Dataset entries:
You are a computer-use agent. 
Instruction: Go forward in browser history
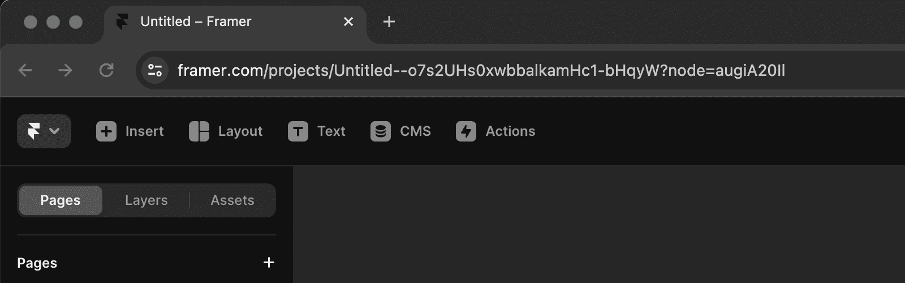click(66, 70)
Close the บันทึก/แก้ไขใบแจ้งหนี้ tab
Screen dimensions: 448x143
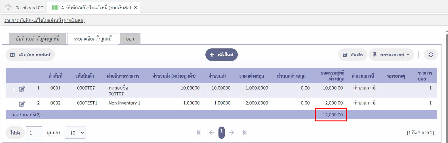[x=136, y=8]
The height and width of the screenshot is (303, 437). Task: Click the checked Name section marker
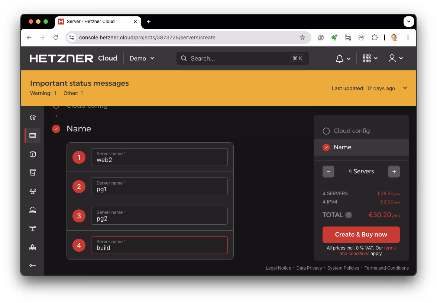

WORK REQUEST: The lines from the one holding "Screen dimensions: 448x143" to the final line of the entries are to be duplicated exactly, and the pictures are to be left out.

RESPONSE BOX:
Screen dimensions: 448x143
[x=136, y=8]
The height and width of the screenshot is (303, 437). Task: Click the checked Name section marker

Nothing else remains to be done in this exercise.